Please extract the part of the article below about the retiring barber from "Moore's seen a" to "Army in 1944.", copying it word for word.
─── READING TEXT
Now, at the age of 91 and two-thirds as he called it, Moore has decided to hang up his clippers. Coca-Cola's cost about 50 cents and the last haircuts he gave were six dollars. "I never imagined when I started that there would be six dollar haircuts," he said.

But concern for his wife Eugenia's health and an ailing knee convinced Moore that he needed to stay at home.

"Due to my wife's health and my age, after 70 years in my profession, I am compelled to give it up," he wrote in a note given to the Times. "So as I do so I want to express my heartfelt thanks to all my customers both short and long term, for your business over the years. I appreciate each one and will always have a lot of good memories of serving you."

Moore's seen a lot of changes from the time he started. After graduating from high school in 1934 during the depression, Moore said "there was nothing to do," so he joined the Civilian Conservation Corps where he worked for about 18 months in Mississippi.

After that he went to work for his uncle, a barber in Thomasville. He worked for his uncle for eight years before being drafted by the Army in 1944.

His skill with the clippers kept him out of front-line service and sent him to Milwaukee, Wis. Where he was the barber for the guards at a military prison.

After his stint in the Army, Moore worked with his uncle again and worked for a while in Selma before coming back to Thomasville in 1949 and opening his own barber shop, next door to The Thomasville Times. There he worked his trade for almost 50 years before selling the shop to Ken Johnson, but Moore continued working.

"I've enjoyed getting to know the people and it's been good to me, if I had to do it over again, I think I would," he said.

The price of haircuts and sodas weren't the only things that changed during his time. Moore recalled the days of two trains making stops in Thomasville and the Gunn brothers who were living references guides to the town that people nearly always came to for information on the town. "But after I'd been here so long, people started coming to me," he laughed.

The barber shop served a social function too, for storytelling and for showing off hunting and fishing successes. "There's been a lot of deer and turkeys brought to that shop," Moore said. And of the tales told there, Moore would only say "that'll have to be another book." So much was the barbershop a cornerstone of social life then that it would often stay open until after nightfall on Saturdays as men would stop by to get a haircut or socialize.

There were the town drunks and the one police officer with a hickory stick. And then there was Mally Jackson. Jackson was one of Thomasville more colorful characters of the past. He directed traffic over the railroad tracks at Wilson Avenue. He would get a shave from Moore once a week. Moore never charged him.

One of the railroad workers would send Moore money every Christmas to get Jackson a gift.

Although the Walker Springs native admits he didn't care too much for Thomasville when he first arrived more than 70 years ago, he's changed his mind since then. "Thomasville's been very good to me. You won't find better people anywhere, and I have some of the best neighbors in the world. Every time I've left Thomasville, I have wanted to get back."
──────
─── DATA LINES
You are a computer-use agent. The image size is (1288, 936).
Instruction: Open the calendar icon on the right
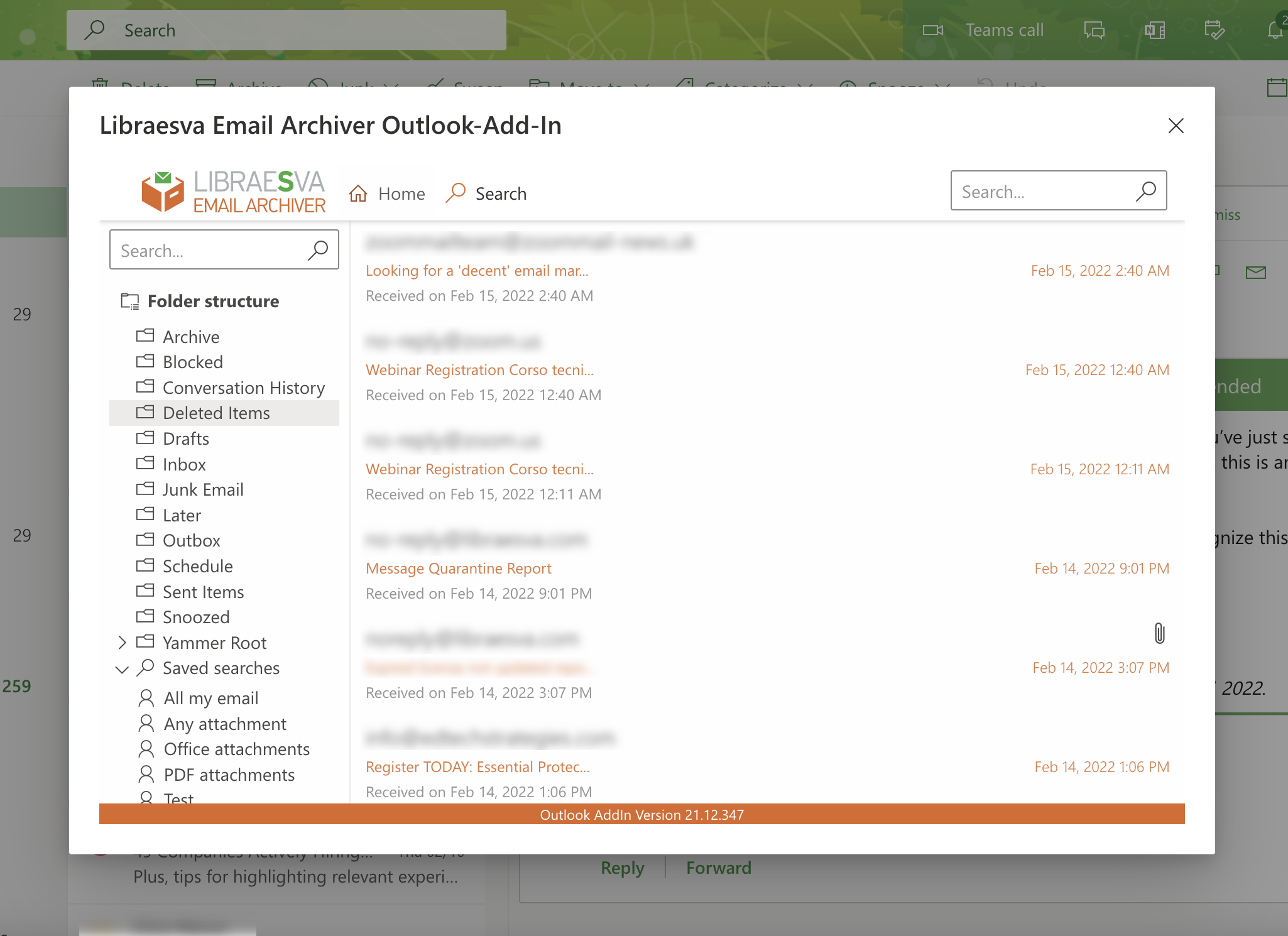point(1277,88)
──────
§ **OUTPUT FOR THIS EXERCISE**:
Moore's seen a lot of changes from the time he started. After graduating from high school in 1934 during the depression, Moore said "there was nothing to do," so he joined the Civilian Conservation Corps where he worked for about 18 months in Mississippi.

After that he went to work for his uncle, a barber in Thomasville. He worked for his uncle for eight years before being drafted by the Army in 1944.